The combustion engine in cars generates a lot of heat. The cooling system is designed to keep your car cool and running at optimum temperature.
The water pump pushes coolant from the radiator throughout the engine and transmission systems and back to the radiator. The hot coolant is cooled while travelling through the radiator, before being rerouted back through the engine. So the heat created by the engine is dissipated via the radiator.
If your cooling system has a problem, it can lead to overheating and major mechanical problems. Following are five possible causes of overheating.
Low Levels Of Coolant
The first thing to check if your car is overheating is the coolant level in the radiator. Never open a radiator cap when the engine is hot as you could get burned; wait for the engine to cool first. The coolant level can also be checked via the reservoir.

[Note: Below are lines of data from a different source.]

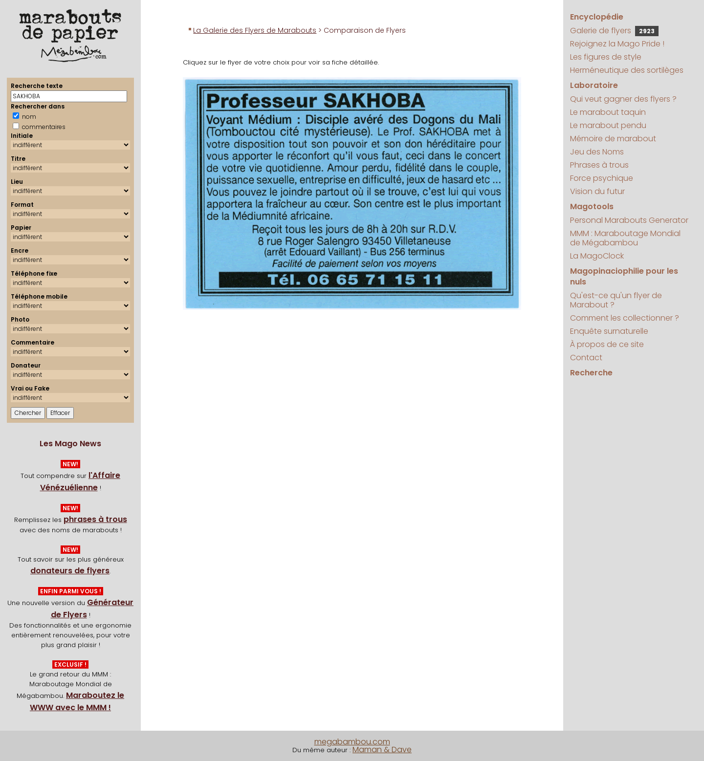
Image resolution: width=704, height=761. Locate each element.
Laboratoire (594, 85)
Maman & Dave (382, 749)
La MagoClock (597, 255)
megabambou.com (352, 741)
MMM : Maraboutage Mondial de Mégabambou (625, 238)
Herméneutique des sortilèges (626, 70)
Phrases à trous (599, 165)
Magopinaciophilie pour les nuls (624, 276)
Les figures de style (605, 57)
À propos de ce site (607, 344)
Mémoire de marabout (613, 138)
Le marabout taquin (608, 112)
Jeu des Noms (597, 151)
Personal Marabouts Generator (629, 220)
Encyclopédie (596, 16)
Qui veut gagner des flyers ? (623, 99)
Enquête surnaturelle (609, 331)
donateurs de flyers (70, 570)
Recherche (591, 372)
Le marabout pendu (608, 125)
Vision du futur (597, 191)
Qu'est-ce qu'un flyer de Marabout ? (616, 300)
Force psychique (601, 178)
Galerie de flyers (614, 30)
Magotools (592, 206)
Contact (586, 357)
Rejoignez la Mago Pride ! (617, 43)
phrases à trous (95, 519)
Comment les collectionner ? (624, 318)
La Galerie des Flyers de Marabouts (254, 30)
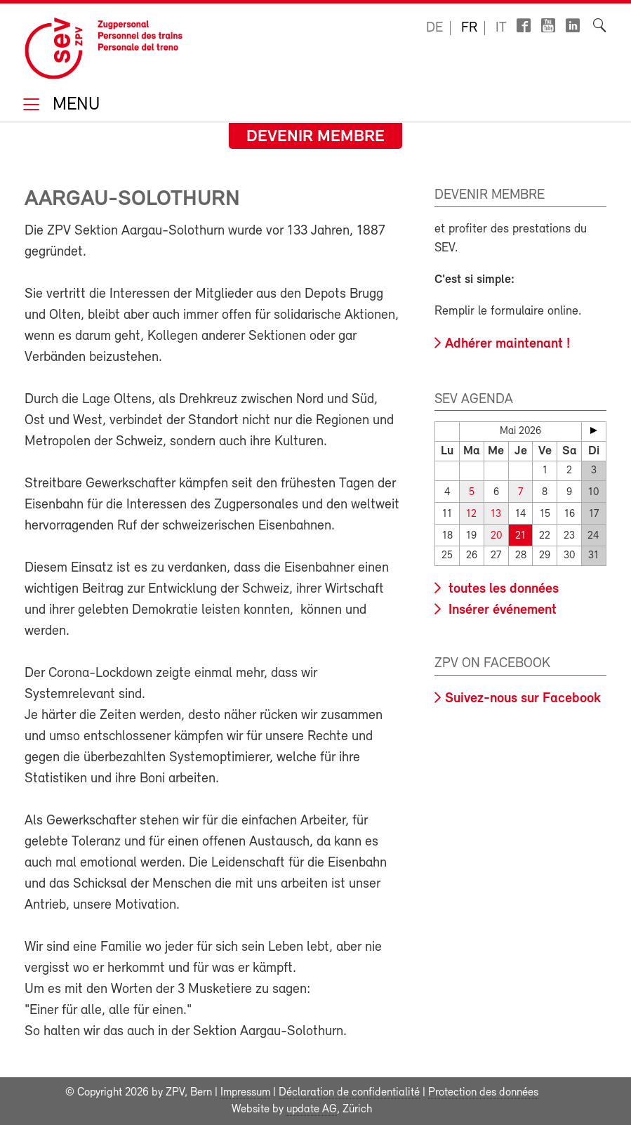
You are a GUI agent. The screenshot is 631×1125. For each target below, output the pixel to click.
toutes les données (502, 589)
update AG (311, 1109)
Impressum (245, 1092)
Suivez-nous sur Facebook (523, 699)
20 (496, 536)
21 (520, 536)
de (434, 28)
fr (469, 28)
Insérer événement (501, 610)
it (501, 28)
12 (471, 514)
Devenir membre (315, 137)
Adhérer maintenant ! (507, 344)
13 (496, 514)
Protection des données (483, 1092)
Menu (74, 106)
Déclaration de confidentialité (349, 1092)
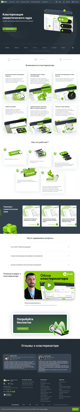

If the coolant is dirty or rusty, this means that the radiator needs to be flushed out and the coolant replaced. This will not only lower the engine running temperature, but it will remove any debris that could damage the cooling system.
Check your owner's manual or with your mechanic for the recommended frequency of how often your radiator should be flushed out and also for the recommended type of coolant.
Worn Out Hoses And Leaking Radiator Cap
If the hoses are brittle and cracked, spongy or bulging around the clamps, they need replacing. Damaged hoses can provide an exit for leaking coolant. If coolant is being lost through the overflow pipe, this can indicate a leaky radiator cap.
Damaged Fan Belt Or Water Pump
The fan belt drives the water pump and alternator. The water pump moves the coolant throughout the system. If the fan belt is frayed or cracked, or if it squeals or squeaks when driving, it is probably slipping and needs to be replaced.
A malfunctioning water pump itself is another possible cause of overheating.
Car engines are designed to run at their optimum when they are 'warmed up'. The thermostat works to prevent the coolant moving throughout the system until the engine is warm and at optimum temperature.
Sometimes the thermostat can become damaged and get stuck in the open or closed position. If it is stuck in the open position, the engine takes a long time to warm up, as the coolant is not being held back until the engine is warm (as it should be).
Alternatively, if the thermostat is stuck in the closed position, this will prevent the coolant from circulating, and in a relatively short time, the car will overheat.
Radiators and cooling systems are necessary to keep car engines running at optimum temperatures. It is wise to have regular check-ups to prevent problems developing down the track. Preventative checks of the coolant level, the hoses and the radiator cap are a good start. Your local radiator shop should be able to assist with any radiator repairs and with more extensive checks.